Far from being a grim affair of shrinking horizons, growing older can be an adventure, full of new and exciting possibilities. With the mortgage paid and the children flown the nest, our time is our own. No longer at anyone’s beck and call, we are free to do what we like. Cheap air flights make travel to remote parts of the world possible. The University of the Third Age offers a range of educational opportunities. Fitness programmes encourage us to keep supple and trim. All this is a rare luxury compared with the lot of previous generations, and marks us out still further from those who live in poorer parts of the world. Suddenly there is the chance to do things we always dreamed of.

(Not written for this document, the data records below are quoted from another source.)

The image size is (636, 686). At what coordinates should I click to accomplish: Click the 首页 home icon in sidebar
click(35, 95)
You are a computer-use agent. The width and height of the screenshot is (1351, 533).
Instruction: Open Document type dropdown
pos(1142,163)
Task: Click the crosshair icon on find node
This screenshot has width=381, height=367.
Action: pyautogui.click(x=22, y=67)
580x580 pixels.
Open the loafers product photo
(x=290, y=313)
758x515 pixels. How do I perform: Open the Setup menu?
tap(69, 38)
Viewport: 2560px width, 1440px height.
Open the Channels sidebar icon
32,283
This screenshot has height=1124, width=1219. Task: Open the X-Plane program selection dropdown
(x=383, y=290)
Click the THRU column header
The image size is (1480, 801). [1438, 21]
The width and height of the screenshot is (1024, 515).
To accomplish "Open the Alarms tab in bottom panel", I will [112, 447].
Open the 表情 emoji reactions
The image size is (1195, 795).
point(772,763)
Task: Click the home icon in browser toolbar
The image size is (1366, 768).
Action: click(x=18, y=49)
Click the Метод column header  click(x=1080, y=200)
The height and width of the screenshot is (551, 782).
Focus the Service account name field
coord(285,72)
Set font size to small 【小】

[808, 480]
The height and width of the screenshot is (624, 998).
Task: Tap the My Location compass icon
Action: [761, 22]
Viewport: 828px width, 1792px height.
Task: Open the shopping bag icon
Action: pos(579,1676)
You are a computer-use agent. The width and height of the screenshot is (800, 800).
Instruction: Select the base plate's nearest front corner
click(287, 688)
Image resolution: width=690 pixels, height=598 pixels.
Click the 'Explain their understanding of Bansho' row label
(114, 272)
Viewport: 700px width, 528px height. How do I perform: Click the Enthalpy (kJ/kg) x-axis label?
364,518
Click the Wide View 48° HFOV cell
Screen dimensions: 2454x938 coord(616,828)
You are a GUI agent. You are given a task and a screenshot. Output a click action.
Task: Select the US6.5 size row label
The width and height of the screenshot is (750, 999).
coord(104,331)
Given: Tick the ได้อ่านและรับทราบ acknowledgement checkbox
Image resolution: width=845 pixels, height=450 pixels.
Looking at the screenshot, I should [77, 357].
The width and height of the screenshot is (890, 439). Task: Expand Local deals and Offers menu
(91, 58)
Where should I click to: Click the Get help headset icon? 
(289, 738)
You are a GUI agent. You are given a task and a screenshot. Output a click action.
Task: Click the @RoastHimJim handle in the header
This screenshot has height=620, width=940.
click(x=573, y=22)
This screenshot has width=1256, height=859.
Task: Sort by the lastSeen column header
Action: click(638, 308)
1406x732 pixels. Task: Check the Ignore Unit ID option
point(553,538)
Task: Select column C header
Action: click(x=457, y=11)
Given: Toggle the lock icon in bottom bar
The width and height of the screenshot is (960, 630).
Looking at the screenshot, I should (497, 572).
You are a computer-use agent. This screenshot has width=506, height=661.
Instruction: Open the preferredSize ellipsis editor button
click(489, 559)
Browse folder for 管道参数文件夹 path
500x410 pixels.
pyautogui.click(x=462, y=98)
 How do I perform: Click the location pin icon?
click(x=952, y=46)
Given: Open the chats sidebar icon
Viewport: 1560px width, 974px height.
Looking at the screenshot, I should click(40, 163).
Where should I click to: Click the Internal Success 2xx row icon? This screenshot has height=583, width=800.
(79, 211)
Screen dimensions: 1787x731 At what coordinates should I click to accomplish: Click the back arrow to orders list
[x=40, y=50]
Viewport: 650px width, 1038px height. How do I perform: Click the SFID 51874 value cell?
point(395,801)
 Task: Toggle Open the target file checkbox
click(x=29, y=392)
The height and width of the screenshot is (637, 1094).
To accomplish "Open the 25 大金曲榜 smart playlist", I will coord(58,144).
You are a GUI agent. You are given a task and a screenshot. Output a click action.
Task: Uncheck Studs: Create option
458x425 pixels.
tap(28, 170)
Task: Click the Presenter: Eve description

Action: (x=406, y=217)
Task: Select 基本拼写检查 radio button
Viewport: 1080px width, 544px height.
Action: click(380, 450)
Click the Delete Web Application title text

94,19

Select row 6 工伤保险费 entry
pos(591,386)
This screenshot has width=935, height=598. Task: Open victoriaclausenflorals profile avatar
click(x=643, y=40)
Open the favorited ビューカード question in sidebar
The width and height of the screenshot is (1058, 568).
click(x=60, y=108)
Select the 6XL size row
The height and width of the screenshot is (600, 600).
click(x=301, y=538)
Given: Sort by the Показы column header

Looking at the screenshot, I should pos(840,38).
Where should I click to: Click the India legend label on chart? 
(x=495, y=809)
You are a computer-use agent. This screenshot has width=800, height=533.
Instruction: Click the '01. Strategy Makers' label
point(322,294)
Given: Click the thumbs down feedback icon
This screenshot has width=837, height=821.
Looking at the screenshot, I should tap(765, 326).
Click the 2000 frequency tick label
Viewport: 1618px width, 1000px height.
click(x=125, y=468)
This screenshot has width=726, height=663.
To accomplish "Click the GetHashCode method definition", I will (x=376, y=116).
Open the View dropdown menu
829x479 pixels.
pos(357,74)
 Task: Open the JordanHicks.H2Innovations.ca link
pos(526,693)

T. S. Eliot’s words beckon us: ‘Old men ought to be explorers.’¹
Of course, not everyone is energized by a fresh set of opportunities. The prospect of radical change in the pattern of daily life can generate waves of anxiety. Some find the relentless pace of technological change intimidating. They watch young people quickly master the latest piece of electronic wizardry while they fumble. Others find their confidence undermined by the way in which the values and principles they used to measure success no longer seem to matter to a new generation. Do you fight or capitulate? In a society where losing your looks and growing old is feared it is hard to believe your experience is valued, no matter what the official rhetoric declares. Not surprisingly, many older people feel they no longer have significance.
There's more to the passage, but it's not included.